* **AIM OF THE EXERCISE**
Using the listing below, count every line that contains the word "named"; respond with the count alone.
···
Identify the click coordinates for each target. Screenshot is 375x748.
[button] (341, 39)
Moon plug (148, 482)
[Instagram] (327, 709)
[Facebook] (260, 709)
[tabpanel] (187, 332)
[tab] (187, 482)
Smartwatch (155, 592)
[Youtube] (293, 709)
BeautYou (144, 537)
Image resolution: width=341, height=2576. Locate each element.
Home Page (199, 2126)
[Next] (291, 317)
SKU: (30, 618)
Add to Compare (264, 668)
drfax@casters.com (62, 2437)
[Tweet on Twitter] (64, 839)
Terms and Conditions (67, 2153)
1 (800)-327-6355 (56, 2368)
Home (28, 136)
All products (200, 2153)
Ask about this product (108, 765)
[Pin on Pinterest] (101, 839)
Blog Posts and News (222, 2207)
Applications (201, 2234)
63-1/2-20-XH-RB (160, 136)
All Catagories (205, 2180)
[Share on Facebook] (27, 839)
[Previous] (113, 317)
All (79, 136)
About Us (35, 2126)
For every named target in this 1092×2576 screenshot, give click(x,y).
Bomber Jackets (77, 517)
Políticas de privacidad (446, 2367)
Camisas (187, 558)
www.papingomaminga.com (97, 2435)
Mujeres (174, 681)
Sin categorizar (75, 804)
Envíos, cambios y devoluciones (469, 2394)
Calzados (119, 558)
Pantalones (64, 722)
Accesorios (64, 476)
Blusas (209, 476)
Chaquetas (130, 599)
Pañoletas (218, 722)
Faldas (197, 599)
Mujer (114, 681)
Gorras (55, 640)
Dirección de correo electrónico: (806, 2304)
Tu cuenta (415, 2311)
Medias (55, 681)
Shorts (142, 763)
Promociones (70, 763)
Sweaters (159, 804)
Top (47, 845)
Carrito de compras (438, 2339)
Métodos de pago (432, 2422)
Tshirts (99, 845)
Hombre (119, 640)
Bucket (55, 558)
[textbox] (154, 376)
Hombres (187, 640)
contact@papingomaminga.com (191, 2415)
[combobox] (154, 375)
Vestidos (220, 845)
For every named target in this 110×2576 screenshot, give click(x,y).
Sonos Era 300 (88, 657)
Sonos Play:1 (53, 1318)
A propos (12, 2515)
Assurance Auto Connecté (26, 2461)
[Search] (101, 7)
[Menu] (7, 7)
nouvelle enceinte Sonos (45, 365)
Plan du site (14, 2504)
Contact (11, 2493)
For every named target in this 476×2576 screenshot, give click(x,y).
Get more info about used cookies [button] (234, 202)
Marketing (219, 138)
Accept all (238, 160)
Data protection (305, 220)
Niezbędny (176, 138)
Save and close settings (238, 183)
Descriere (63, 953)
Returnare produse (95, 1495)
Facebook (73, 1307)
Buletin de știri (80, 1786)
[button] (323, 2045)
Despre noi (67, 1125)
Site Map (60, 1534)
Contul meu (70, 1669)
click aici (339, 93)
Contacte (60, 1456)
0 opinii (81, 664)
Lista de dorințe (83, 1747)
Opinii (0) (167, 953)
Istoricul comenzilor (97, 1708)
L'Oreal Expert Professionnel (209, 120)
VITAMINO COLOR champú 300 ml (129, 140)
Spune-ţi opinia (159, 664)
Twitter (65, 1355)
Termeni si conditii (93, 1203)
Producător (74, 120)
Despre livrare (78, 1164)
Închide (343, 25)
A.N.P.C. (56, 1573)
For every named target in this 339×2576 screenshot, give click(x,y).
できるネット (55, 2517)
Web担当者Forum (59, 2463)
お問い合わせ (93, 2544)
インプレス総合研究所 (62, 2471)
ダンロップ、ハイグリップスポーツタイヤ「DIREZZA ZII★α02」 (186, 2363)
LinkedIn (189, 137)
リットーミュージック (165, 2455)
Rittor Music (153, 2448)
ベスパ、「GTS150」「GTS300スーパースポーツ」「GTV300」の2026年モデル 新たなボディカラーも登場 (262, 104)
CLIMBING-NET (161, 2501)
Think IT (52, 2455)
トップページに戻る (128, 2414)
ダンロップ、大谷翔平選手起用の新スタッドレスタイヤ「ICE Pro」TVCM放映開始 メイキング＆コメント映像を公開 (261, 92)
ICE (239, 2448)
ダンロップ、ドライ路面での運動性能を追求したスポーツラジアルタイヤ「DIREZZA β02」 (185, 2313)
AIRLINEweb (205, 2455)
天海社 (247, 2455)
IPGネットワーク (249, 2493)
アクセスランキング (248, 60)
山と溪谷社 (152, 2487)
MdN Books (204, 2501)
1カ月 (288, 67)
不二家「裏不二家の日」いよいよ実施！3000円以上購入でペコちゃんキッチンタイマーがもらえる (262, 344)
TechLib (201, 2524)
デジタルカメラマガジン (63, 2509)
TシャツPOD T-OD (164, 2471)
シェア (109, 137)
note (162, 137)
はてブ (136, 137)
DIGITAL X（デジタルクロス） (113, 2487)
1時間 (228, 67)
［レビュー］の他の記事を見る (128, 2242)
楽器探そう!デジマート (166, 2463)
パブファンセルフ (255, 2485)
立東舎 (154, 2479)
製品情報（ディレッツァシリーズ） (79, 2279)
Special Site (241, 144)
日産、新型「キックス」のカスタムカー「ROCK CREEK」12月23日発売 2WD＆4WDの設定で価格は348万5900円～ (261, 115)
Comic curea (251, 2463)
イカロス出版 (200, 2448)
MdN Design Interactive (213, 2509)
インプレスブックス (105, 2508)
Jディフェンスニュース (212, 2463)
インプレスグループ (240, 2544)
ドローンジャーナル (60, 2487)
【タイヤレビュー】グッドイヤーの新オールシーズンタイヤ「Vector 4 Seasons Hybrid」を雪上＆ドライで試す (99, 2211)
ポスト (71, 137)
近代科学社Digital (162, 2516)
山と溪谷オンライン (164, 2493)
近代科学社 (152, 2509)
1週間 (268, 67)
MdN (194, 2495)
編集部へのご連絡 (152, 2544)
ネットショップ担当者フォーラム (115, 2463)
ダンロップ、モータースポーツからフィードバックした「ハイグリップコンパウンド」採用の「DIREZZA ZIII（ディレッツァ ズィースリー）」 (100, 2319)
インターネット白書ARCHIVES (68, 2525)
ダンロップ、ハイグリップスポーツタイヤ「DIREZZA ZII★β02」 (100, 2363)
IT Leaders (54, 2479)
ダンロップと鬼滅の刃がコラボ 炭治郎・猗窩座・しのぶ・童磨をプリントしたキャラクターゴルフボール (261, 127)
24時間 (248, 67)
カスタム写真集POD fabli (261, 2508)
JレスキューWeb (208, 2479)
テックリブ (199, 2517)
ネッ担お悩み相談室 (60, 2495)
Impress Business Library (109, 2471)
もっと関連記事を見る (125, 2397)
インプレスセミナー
···
* **EXPECTED ANSWER**
4